Aside from the cities of Meersburg and Konstanz, there are three islands on the lake well worth a visit or, in our case, a revisit.
The 110-acre garden island of Mainau is renowned for its carpets of flowers and greenhouses. It has nearly 10,000 rose bushes, lots of different types of gardens, thousands of butterflies, a 13th-century baroque palace, plenty of restaurants, a petting zoo and a magnificent arboretum. Plus, as you wander around the gardens, you get tantalising glimpses of the lake.
It is an unquestionably beautiful place and one of the most visited sites in the area, with over two million visitors every year. It’s the place my late mother – a keen gardener – always wanted to visit when she came to stay. She, my father, and their friends, spent many a happy hour wandering through its gardens.

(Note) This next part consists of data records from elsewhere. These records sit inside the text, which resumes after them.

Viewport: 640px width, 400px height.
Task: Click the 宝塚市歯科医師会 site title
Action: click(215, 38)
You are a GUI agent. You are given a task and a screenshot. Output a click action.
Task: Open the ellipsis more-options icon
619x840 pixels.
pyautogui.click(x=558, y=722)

On the Thursday, we took the boat directly from Meersburg to Mainau. Given the time of year, we expected the island to be ablaze with colour, and we weren’t disappointed. We’d missed the spring bulbs but the rhododendruns were still in full bloom.
To the west of Konstanz, and directly opposite where we once lived in Hegne, is Reichenau. Declared a UNESCO world Heritage Site in 2000 because of its monastery, the Abbey of Reichenau. The abbey’s minster church is dedicated to the Virgin Mary and Saint Mark. Two further churches built on the island were consecrated to Saint George, and to Saints Peter and Paul. Reichenau’s famous artworks include (in the church of St George) the Ottonian murals of miracles of Christ, unique survivals from the 10th century.

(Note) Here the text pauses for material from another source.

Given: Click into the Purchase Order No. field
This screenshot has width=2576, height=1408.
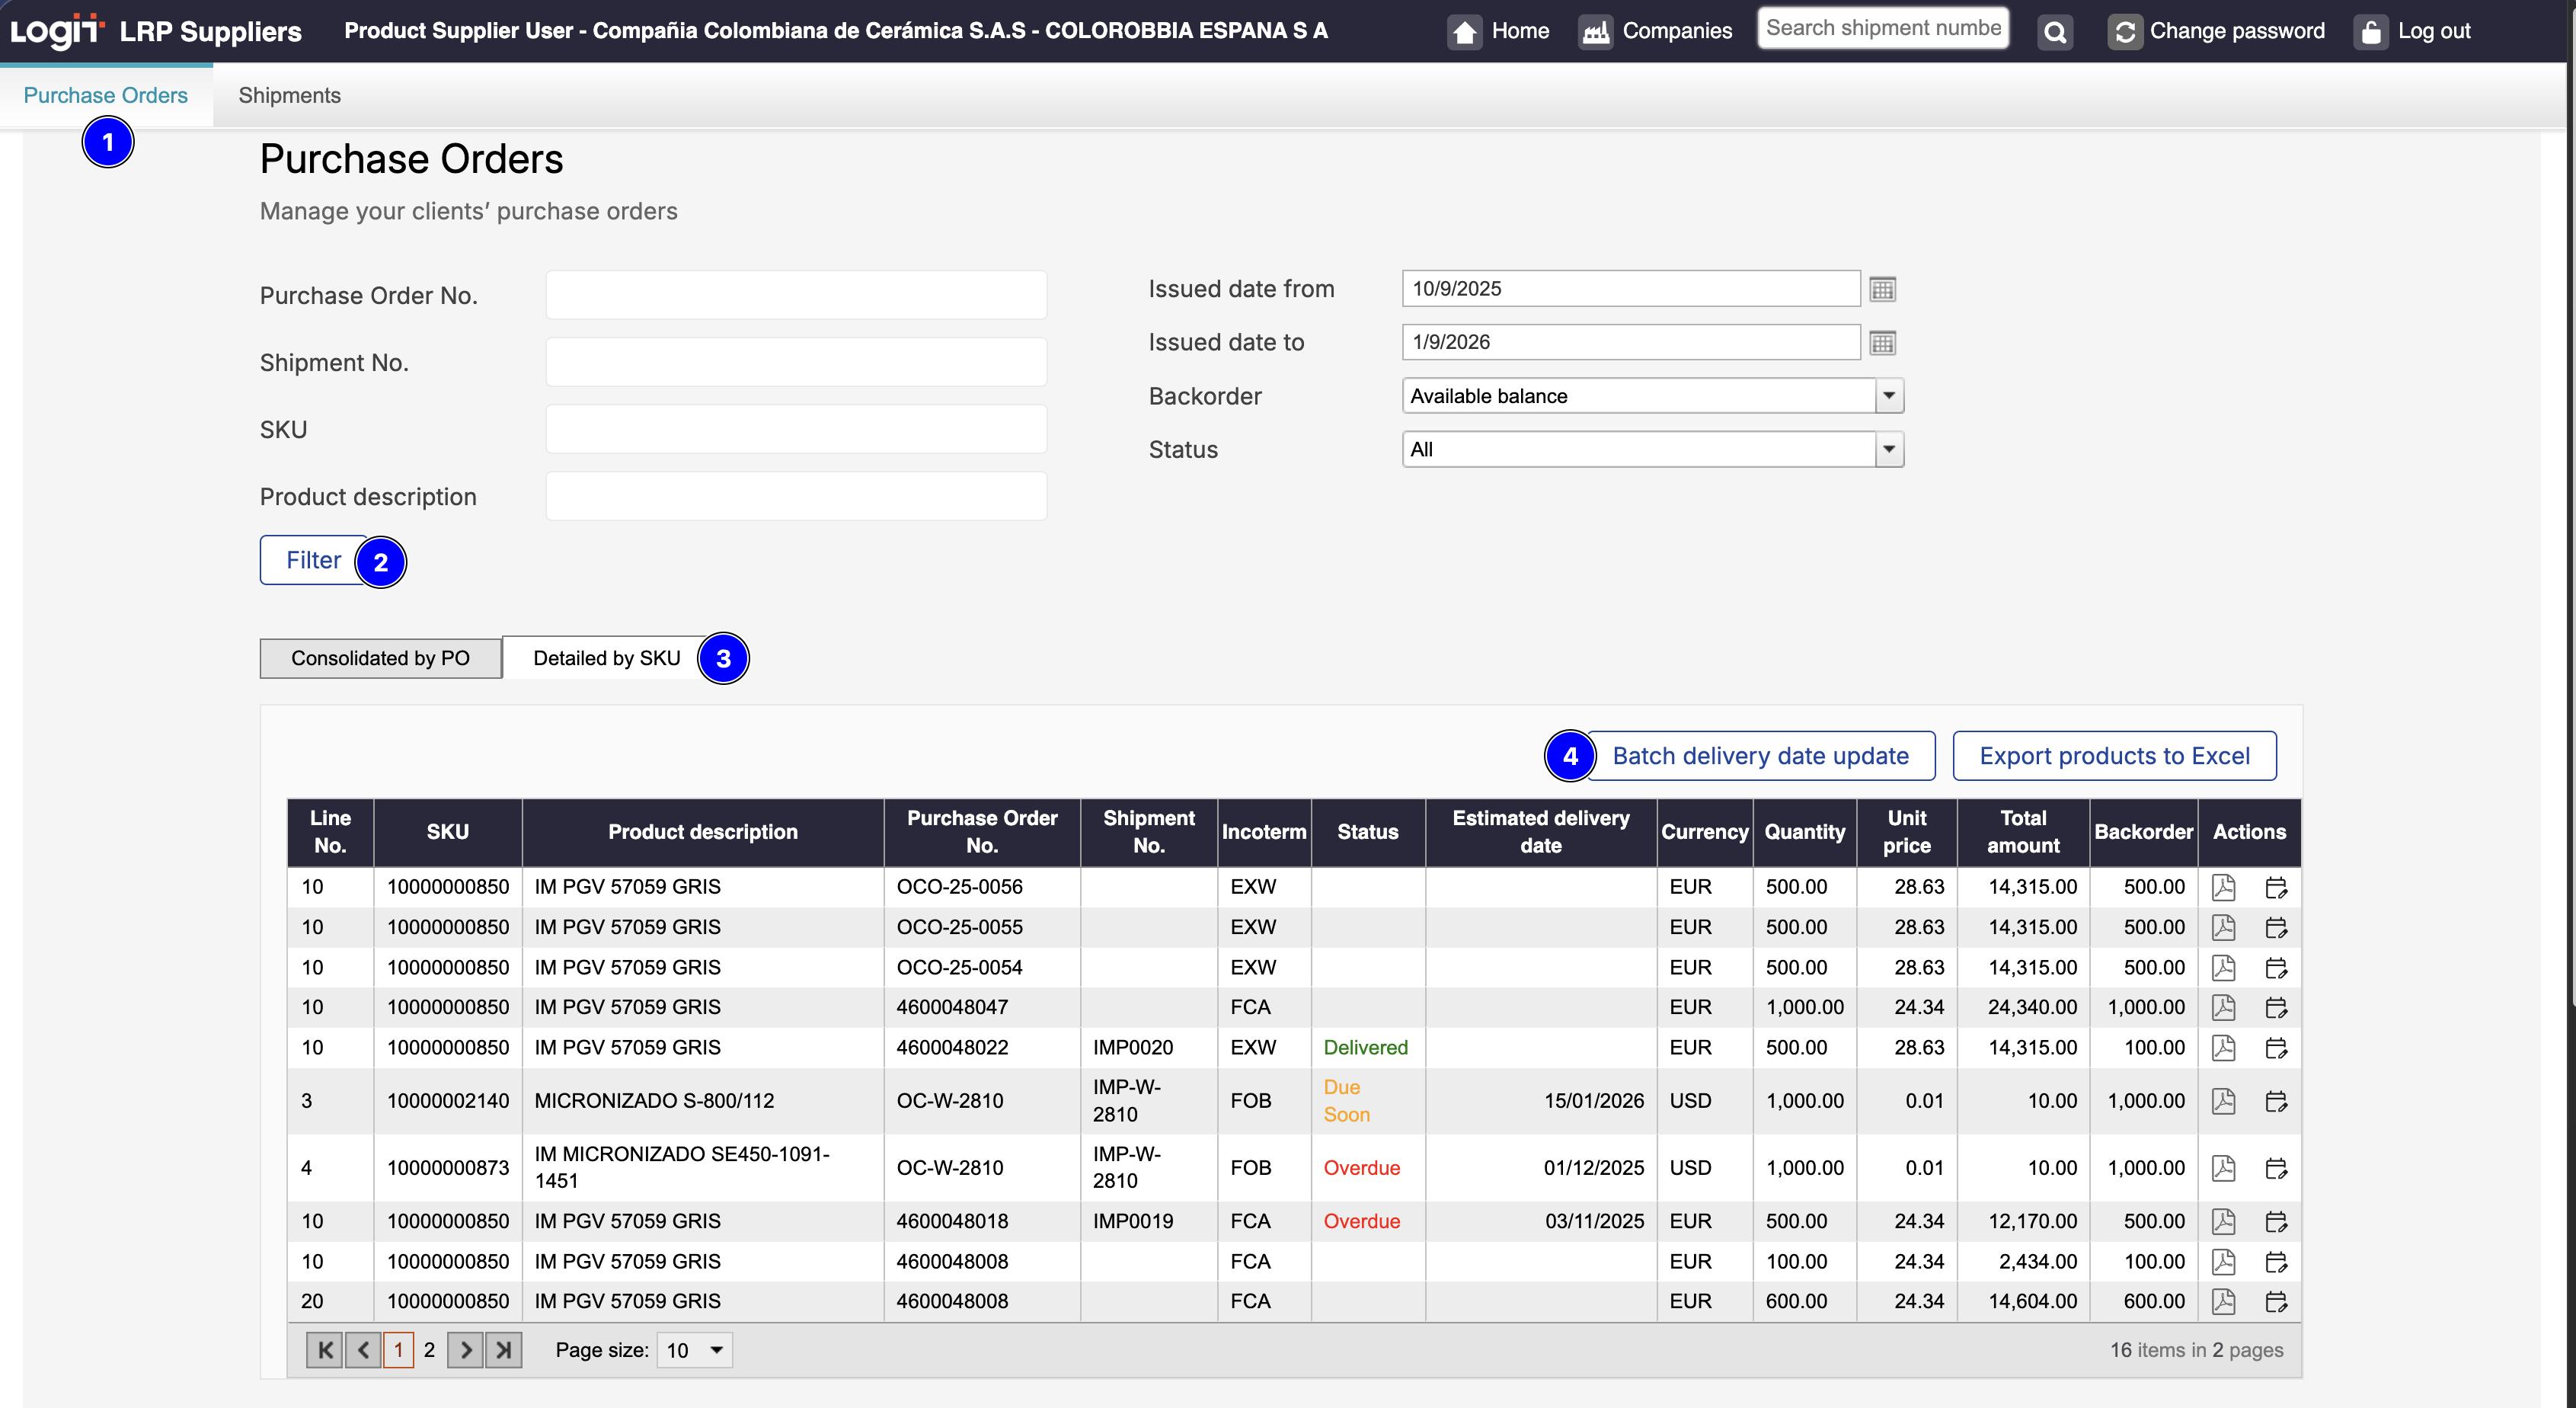Looking at the screenshot, I should tap(796, 295).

Today the island is better known for its vegetable farms which at certain times of the year smell strongly of cabbages, its annual Wine Festival and the Wollmatinger Ried which is a large nature reserve next to the island. It’s a reeded wetland used by many birds as a stopover during their annual migration.
On the other side of the lake you’ll find Lindau which has a magnificent harbour guarded by a Bavarian (it’s in Bayern, not Baden-Wurttemburg) lion and lighthouse, in addition the town is full of medieval half-timbered and painted buildings.
We visited on Saturday when the sun shone, the market was in full-swing and the place was busy with tourists. Like many of the old towns on the lake, it’s not changed much and is instantly recognisable. We ate lunch (more asparagus) at one of favourite spots looking out over the harbour. There’s a boat from Meersburg to Lindau but it takes 21/2 hours to get there so we drove and parked in a new multi-storey car park next to the new entertainment centre, both recently built on the island but outside of the old city walls.
Any trip to the Lake of Constance should include visits to all three of these islands. In fact, it’s hard to think of anywhere around the lake not worthy of a visit, though obviously the more picturesque places like Konstanz and Meersburg are worthy of more than a cursory visit.